(5:40:34 PM) Me: oh so i've been thinking about what primitives are needed to describe any (or damn near most) board games and how best classes should fit together for deployment to different platforms and allow users different settings or screen resolutions, or make superficial adjustments to the positions of visual elements (this basically amounts to discrepancies between display positioning, and in some cases whether or not a particular client is "headless")

(5:44:07 PM) Me: I think it can be boiled down to "objects," "attributes," "displays," "collections," "zones," "items," "pieces," and "knowledge transition"

(5:47:46 PM) Me: objects describe a hierarchy of namespaces. items are also objects. collections are arrays with careful access semantics, zones are a type of collection, pieces are a type of item which can be put into zones, and a "knowledge transition" is whenever a member of a collection is resolved, or an item is placed into a collection and anonymized.

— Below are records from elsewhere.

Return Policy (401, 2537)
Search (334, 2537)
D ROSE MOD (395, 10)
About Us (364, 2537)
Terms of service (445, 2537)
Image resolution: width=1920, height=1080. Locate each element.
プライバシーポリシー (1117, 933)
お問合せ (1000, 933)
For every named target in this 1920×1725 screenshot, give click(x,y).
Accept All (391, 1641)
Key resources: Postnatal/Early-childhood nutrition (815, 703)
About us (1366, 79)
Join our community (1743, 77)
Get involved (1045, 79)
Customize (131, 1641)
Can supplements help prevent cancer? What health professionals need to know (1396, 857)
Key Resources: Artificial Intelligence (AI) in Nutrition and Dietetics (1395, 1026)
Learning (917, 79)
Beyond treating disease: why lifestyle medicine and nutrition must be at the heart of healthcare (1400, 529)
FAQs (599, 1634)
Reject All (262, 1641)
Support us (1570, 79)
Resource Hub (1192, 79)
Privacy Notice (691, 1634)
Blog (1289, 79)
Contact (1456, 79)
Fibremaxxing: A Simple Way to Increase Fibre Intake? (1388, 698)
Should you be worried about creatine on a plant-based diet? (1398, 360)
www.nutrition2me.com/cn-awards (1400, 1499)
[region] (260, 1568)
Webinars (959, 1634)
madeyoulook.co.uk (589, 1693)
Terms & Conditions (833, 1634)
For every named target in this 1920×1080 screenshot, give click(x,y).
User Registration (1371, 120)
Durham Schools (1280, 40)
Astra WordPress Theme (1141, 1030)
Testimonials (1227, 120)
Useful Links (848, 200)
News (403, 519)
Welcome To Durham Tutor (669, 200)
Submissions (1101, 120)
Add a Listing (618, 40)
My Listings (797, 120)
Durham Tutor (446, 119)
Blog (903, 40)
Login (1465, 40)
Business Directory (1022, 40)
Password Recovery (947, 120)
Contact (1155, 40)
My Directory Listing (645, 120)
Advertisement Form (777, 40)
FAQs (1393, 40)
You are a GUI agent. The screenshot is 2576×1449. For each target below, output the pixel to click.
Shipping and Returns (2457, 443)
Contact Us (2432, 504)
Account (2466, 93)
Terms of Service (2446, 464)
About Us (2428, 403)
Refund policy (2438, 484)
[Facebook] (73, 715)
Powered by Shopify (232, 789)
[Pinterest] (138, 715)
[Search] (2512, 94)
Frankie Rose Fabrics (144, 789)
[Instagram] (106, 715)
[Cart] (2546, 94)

(5:47:54 PM) Me: oh i forgot about asymmetrical knowledge

(5:49:45 PM) Me: now the reason for the careful access semantics is because i want a fair randomness system which requires all players to generate their own chaos pool and have it signed by a trusted third party before beginning the game

(5:50:34 PM) Me: requirements for random data are filled by combining chaos from all players in a way that cannot be taken advantage of

(5:52:23 PM) Me: in order to possess knowledge that no other player does, your client merely has to pull random data from all other players without sharing in return, but still informing all other players that you have allocated that portion of your chaos pool (so that they can mark it as unknown, and at the end of a game each client can verify that each other client did not cheat)


Some more thoughts:

If I implemented a client for DOM/Js and/or Flash, I could use mouse cursor movement to seed the chaos pool, just like old video games used to gather entropy from minutia of controller input timing, and also the encryption software TrueCrypt.

I didn't really mention what Items were, but they're basically elements of game state which are not typically represented by Pieces. Item also acts as a parent class for Items.

I forgot to mention that "Displays" almost types of "Items," but instead they ought to just be separate objects which visually display a representation of an Item. In a game of Chess a Display could show your score, number of moves, or timer data. In every game, which player's turn it is could be indicated by a Display. In more complex games like Magic: The Gathering, Displays could be used to show which phase/step you're on, or the stack.

I also didn't really talk about this: Collections can be associated with Items, and Zones can be associated with Pieces. On a "headless" client (like the server) (hmm, maybe there doesn't need to be a real game server -- the server could be an application-agnostic message passing system, thus avoiding the need for "headlessness.") Zones and Pieces on clients are represented merely by Collections and Items on the server with the notable difference from other Collections and Items that they "know" they ought to be Zones or Pieces where they can be. Am I just describing MVC?

Oh, here's an idea. If the notional controller of the MVC pattern is a controller which asks each other client in the game, perhaps a stack ought to exist here to give players an opportunity to respond -- this could also potentially swallow up the M:TG stack. Would a stack preclude any board game which actually legislated player timing semantics? Perhaps the game description can mark some moves as stackless which resolve immediately -- but that doesn't combine well with attempts to iron out timing discrepancies between clients over the network.

Another difficulty with the stack approach is that it might become tedious to click "pass" all the time. Perhaps there is a means to formalize relaxation on stack rules? Another option is that the game state could be "rewound" if a player says "no wait," or if multiple clients try to take the next move simultaneously. Perhaps multiple ACKs need to exist?